### Exercise prompt:
Find the line that contains "Where should I click to: Open"; please output it and each line after it, exactly as shown, up to the end of the entries below, skipping pictures.

*** Opening Material supplied ***

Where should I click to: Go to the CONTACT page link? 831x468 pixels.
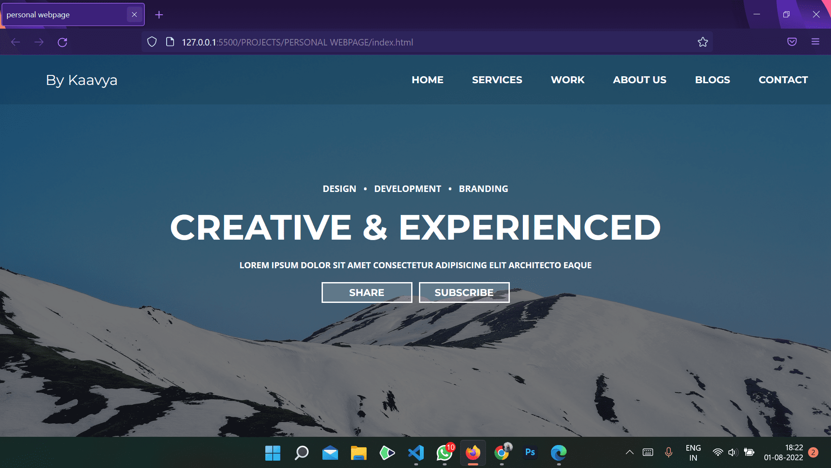tap(783, 80)
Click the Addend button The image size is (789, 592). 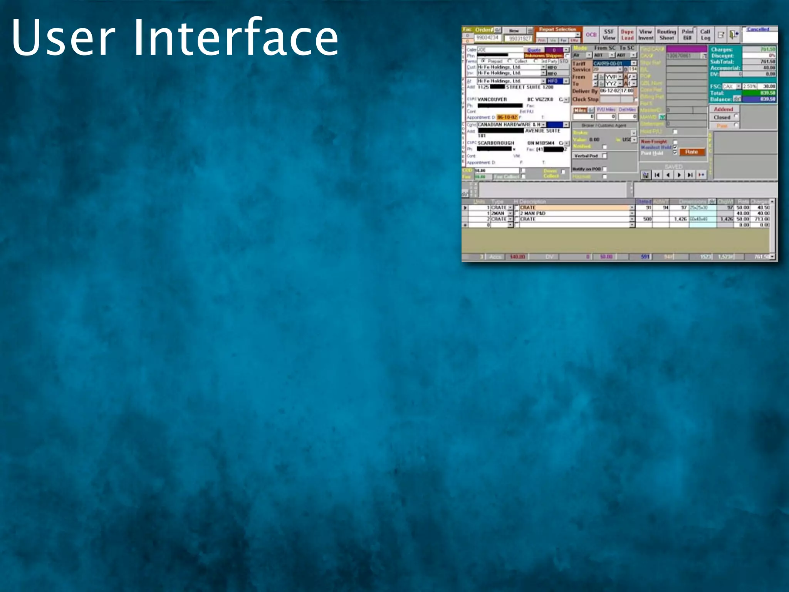pos(723,109)
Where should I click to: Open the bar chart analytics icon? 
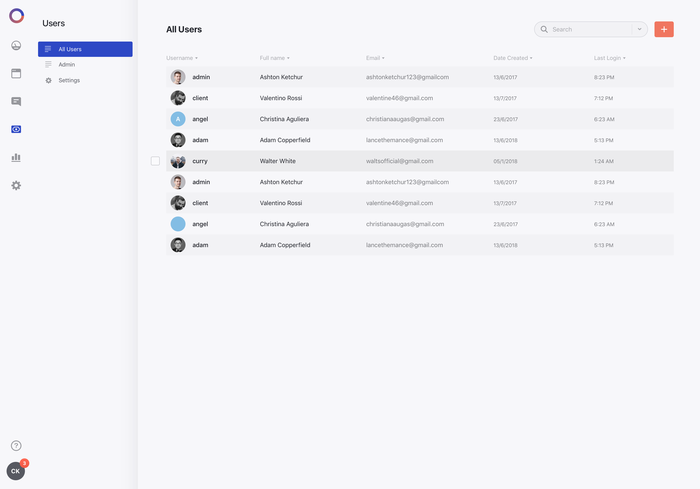click(x=16, y=157)
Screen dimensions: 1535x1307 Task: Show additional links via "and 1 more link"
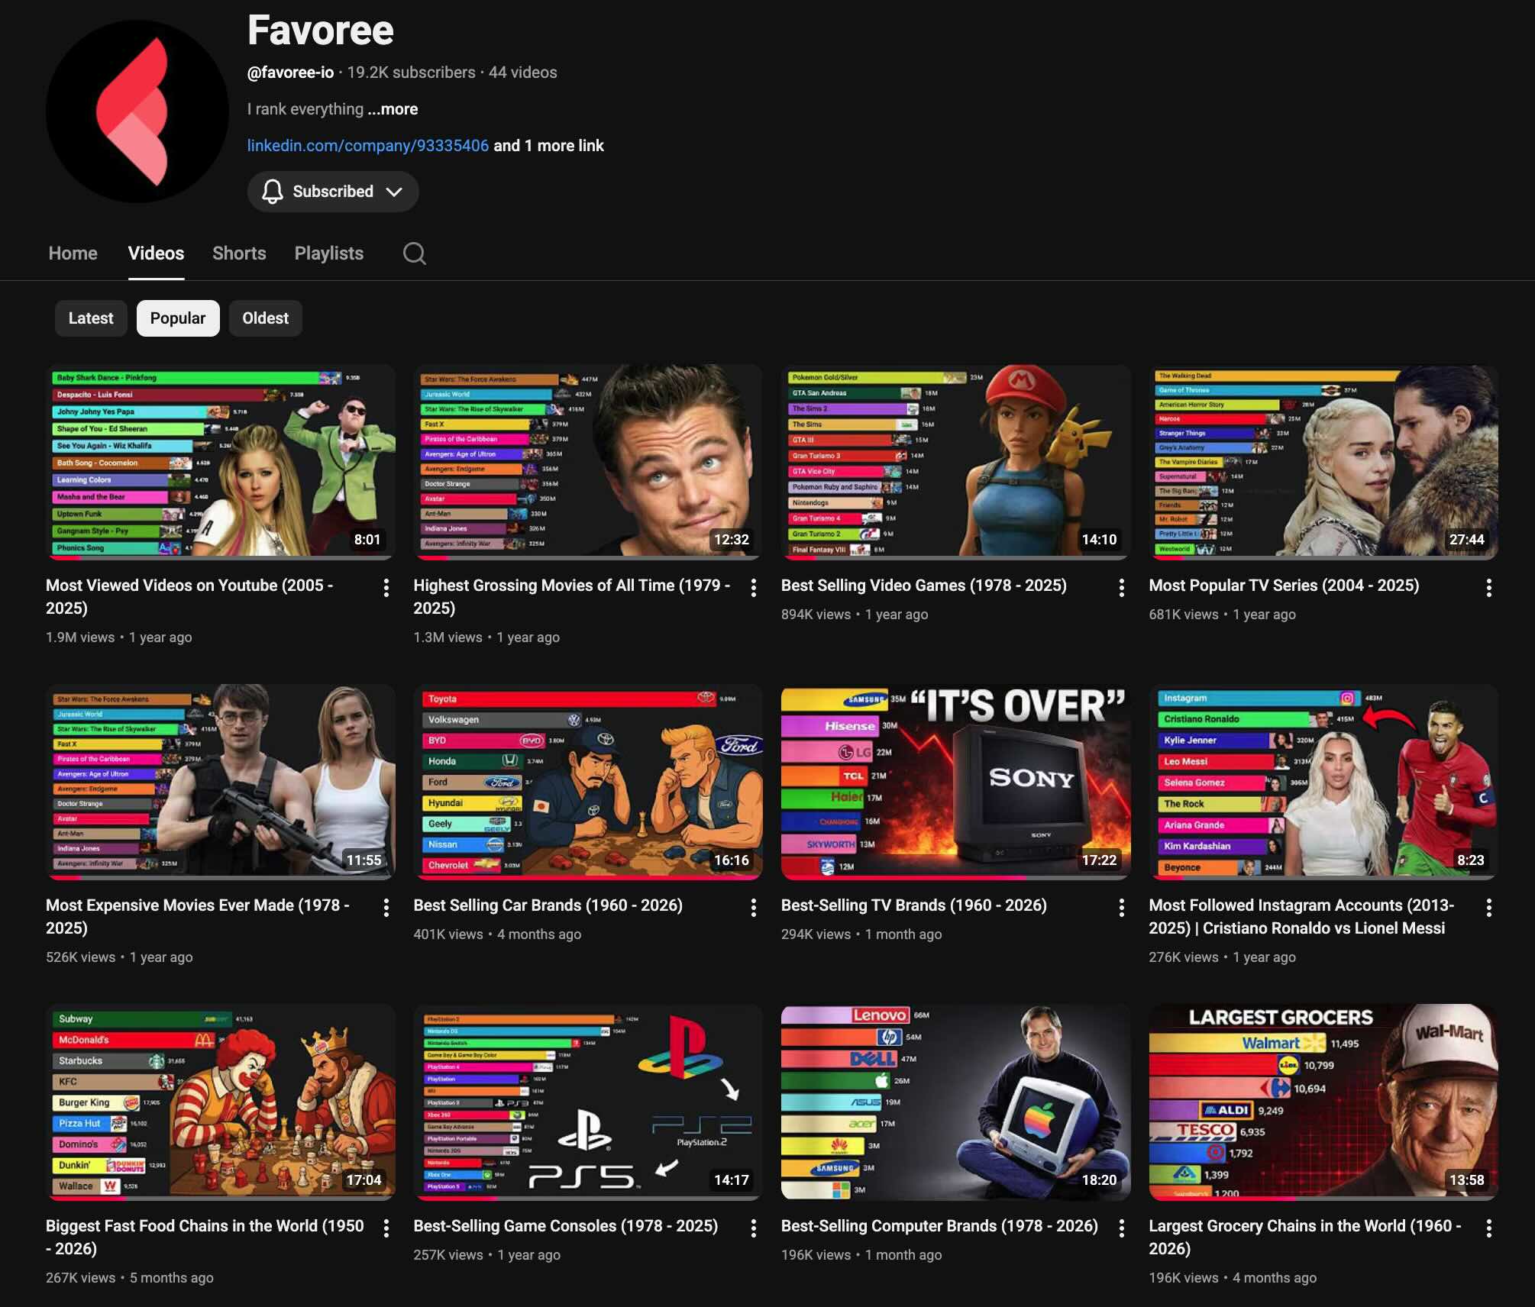[548, 146]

*** Closing Material supplied ***

### Problem solution:
Where should I click to: Open the bar chart analytics icon? 
click(x=16, y=157)
Screen dimensions: 1535x1307 Task: Show additional links via "and 1 more link"
[548, 146]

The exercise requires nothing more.